The Compensation Committee believes that the elements of the executive compensation program further our guiding principles. The following table summarizes the major elements of Jabil’s executive compensation program and the purposes and values in using these elements:

 

Element   Purposes and Values

Salaries

 

•Provide a minimum fixed amount of compensation.

•Reflect an officer’s experience, business judgment, scope of responsibility, impact upon the organization and role in developing and implementing overall business strategy.

•Recognize individual performance.

•Are reviewed annually and compared with salaries of comparable executives in the peer group and in compensation surveys.

Short-term

Incentives

 

•Communicate strategic priorities and identify key financial and business objectives.

•Motivate achievement of short-term or long-term objectives.

•Are 100% at-risk, most of which have a minimum financial or operational threshold that must be achieved to receive any payout.

•Target bonus opportunity payouts (as a percentage of salary) are compared with target bonus opportunity payouts (as a percentage of salary) of comparable executives in the peer group and/or compensation surveys.

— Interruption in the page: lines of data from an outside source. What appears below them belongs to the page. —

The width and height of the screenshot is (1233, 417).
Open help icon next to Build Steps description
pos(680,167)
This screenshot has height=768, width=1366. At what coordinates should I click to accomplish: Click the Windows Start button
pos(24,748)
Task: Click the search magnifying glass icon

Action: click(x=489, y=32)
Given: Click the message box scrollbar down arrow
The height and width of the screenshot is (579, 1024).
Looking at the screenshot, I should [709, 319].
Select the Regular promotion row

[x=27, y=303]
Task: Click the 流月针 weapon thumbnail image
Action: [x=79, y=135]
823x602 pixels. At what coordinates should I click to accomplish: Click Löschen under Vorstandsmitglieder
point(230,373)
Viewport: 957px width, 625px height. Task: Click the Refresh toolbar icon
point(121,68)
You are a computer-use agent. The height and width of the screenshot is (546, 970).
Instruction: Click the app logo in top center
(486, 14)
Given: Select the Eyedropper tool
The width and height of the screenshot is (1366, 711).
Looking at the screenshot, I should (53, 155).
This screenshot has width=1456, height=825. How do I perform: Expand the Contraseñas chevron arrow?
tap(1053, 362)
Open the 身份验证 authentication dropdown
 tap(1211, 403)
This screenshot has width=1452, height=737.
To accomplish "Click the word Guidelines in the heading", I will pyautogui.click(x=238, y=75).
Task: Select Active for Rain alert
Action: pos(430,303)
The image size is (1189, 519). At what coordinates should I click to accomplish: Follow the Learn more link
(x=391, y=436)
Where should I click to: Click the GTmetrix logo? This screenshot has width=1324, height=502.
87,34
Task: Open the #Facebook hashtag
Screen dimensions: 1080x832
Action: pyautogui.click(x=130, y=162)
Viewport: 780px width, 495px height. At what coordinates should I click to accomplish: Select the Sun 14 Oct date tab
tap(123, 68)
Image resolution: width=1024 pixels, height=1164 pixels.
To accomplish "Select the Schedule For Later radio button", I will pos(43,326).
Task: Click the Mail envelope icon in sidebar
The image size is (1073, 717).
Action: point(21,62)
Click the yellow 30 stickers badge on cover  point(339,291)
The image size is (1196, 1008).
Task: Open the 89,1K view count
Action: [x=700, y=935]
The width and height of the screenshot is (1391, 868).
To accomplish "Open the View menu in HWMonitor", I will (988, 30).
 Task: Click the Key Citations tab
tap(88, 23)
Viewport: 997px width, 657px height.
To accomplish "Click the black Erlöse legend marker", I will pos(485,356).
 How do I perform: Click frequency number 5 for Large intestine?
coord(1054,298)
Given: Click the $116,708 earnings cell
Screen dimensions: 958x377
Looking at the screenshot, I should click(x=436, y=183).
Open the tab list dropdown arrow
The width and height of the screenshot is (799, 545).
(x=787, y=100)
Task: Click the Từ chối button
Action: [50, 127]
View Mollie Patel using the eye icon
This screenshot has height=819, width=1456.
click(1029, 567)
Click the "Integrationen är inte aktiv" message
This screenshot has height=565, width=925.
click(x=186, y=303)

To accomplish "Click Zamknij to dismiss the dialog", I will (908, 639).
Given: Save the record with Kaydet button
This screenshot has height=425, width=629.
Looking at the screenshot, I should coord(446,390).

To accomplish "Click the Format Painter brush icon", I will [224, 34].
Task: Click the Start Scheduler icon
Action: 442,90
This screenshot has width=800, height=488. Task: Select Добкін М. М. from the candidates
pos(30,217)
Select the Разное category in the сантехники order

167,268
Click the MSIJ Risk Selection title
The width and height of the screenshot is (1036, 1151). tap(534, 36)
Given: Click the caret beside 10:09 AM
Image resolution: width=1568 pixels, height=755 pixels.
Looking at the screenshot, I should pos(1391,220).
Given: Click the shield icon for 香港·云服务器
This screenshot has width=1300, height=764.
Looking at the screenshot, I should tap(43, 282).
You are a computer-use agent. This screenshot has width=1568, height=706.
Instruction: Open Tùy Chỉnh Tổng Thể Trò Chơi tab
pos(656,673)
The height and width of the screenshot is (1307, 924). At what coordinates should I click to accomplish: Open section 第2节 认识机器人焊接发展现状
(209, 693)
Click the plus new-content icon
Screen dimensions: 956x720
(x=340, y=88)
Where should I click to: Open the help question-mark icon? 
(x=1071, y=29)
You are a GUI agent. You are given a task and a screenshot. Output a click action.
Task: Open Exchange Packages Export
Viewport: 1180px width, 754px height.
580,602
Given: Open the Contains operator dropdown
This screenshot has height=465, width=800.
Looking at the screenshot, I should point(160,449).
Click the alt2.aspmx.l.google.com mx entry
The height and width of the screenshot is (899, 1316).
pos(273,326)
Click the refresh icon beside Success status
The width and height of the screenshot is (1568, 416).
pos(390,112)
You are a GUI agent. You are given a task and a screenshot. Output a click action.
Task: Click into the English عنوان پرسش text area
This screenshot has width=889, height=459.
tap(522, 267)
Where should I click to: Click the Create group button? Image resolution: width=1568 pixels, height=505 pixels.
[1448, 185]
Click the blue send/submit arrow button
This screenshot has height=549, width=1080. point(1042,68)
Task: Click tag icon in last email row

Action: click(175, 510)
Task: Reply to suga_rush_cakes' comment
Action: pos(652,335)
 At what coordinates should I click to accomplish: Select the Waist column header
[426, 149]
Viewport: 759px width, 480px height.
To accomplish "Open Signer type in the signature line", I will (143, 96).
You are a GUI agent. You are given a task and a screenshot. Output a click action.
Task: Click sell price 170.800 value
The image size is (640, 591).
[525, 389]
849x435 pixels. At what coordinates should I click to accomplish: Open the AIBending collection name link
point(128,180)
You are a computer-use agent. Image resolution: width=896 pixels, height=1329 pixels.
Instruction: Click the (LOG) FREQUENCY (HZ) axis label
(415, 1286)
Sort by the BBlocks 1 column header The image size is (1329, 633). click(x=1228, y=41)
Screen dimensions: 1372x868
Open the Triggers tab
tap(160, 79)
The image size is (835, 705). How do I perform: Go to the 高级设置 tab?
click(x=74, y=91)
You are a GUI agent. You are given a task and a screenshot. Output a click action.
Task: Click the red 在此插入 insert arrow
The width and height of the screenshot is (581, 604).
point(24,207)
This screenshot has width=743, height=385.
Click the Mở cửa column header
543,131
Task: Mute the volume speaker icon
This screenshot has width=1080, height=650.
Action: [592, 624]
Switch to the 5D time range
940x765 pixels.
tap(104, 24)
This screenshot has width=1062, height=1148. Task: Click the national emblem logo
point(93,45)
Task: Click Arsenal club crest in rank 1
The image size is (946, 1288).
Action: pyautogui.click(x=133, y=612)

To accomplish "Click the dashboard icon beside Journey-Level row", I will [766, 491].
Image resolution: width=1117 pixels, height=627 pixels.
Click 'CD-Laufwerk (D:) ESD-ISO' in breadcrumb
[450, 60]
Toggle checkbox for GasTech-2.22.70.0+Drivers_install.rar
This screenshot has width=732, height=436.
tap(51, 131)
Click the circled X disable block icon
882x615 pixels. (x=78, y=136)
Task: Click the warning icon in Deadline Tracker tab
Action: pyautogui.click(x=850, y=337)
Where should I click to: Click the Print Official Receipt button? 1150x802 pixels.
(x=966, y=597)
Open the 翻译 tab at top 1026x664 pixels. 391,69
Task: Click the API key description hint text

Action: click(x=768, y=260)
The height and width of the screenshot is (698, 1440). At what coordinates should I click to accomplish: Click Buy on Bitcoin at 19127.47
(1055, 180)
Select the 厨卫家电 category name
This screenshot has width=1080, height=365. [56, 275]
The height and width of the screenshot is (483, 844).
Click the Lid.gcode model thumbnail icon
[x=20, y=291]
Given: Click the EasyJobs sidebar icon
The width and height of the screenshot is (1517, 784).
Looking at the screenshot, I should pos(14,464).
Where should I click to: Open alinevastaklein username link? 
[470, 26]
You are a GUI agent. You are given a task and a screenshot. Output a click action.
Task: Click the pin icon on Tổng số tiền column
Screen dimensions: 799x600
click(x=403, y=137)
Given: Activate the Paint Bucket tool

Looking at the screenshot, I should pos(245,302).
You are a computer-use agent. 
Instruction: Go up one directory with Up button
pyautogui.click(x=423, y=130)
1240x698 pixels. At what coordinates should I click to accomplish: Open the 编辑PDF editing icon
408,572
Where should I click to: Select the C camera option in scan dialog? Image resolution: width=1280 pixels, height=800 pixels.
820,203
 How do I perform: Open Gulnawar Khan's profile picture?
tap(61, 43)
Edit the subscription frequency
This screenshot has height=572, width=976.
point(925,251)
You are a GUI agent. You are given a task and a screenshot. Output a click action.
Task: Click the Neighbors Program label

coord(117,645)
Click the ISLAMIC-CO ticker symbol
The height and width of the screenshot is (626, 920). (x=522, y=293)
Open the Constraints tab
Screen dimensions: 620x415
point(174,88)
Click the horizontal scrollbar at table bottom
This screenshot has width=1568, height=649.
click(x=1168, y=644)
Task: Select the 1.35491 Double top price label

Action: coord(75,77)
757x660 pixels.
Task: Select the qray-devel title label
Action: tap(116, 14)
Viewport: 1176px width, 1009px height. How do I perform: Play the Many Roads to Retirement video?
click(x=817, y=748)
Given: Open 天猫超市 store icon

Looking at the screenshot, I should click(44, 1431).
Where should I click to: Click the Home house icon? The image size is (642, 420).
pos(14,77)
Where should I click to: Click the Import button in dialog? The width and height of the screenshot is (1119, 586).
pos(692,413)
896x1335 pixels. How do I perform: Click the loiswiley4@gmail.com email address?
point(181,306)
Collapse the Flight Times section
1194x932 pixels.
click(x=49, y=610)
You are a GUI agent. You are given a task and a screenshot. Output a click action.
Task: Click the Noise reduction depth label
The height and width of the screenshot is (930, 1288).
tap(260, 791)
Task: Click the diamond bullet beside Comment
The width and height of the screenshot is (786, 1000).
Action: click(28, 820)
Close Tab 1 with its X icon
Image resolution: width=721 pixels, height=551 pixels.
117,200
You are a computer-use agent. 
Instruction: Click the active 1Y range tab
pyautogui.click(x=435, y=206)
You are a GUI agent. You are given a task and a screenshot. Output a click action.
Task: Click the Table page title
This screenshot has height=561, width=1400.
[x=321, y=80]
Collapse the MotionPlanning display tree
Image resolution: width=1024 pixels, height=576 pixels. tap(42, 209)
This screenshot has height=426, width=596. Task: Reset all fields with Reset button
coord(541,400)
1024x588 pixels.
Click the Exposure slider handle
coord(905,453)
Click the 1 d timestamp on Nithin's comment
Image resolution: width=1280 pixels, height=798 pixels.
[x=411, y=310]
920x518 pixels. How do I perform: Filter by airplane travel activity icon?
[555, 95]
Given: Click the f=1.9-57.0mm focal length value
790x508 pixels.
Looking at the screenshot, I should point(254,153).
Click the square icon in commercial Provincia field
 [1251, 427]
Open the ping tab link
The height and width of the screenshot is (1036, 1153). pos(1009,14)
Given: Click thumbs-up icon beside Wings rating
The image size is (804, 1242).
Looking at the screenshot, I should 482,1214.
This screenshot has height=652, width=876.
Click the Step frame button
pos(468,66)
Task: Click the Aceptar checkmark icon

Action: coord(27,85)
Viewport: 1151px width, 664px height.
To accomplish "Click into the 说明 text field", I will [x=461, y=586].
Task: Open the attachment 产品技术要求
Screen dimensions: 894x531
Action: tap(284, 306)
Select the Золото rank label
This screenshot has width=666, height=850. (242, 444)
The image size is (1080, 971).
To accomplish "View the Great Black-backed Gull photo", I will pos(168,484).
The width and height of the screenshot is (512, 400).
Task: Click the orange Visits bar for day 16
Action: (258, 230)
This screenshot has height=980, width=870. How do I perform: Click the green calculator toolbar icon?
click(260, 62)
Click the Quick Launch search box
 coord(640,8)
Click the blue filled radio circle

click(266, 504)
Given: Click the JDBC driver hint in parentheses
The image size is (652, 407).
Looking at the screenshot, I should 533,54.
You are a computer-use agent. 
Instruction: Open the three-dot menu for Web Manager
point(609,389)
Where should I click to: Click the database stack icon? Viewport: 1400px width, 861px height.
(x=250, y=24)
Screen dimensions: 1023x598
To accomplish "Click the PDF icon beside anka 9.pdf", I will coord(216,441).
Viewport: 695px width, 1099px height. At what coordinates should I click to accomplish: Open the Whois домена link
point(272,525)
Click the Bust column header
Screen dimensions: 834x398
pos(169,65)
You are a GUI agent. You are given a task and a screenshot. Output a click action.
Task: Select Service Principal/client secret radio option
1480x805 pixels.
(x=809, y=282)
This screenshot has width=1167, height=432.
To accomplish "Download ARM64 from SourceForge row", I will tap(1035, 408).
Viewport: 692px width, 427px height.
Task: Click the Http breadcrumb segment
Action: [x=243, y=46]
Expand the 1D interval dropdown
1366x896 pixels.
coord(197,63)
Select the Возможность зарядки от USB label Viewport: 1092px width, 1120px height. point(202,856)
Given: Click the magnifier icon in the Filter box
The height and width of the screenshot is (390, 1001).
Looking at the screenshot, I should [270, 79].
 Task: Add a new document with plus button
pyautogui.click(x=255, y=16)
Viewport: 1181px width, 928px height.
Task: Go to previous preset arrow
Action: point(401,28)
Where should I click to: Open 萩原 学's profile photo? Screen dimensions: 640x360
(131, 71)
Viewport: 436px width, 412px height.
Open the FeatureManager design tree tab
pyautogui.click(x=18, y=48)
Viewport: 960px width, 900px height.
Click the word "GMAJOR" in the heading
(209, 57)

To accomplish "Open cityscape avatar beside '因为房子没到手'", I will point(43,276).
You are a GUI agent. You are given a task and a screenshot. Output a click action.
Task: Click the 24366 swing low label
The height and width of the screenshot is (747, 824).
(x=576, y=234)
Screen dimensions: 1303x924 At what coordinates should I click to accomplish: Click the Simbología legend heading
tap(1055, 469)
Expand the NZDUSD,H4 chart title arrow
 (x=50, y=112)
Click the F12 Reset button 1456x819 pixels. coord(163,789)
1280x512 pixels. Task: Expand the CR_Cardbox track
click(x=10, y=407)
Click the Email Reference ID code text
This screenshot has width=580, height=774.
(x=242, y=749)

•Result in achievement that is variable, measured against a mix of multiple defined targets, with payouts ranging, in most cases, from 0% (below threshold performance) to a maximum of 200% of target payout.

•Align chosen financial and other measures to an individual’s scope of influence.

Long-term

Incentives

 

•Motivate attainment of long-term financial goals and incent managerial action intended to increase long-term stock price appreciation.

•Special equity awards may occur to promote a short-term focus on a specific financial objective, provided such short-term equity awards are infrequent.

•Align executive’s interests with those of our stockholders, particularly when combined with our executive stock ownership and holding requirements.

•Ensure majority of grants are at-risk and are tied to financial performance.

•Reward long-term service and promote retention with vesting schedules that generally span several years.

•The grant-date value of long-term incentives is influenced by market data of comparable executives in the peer group and in compensation surveys.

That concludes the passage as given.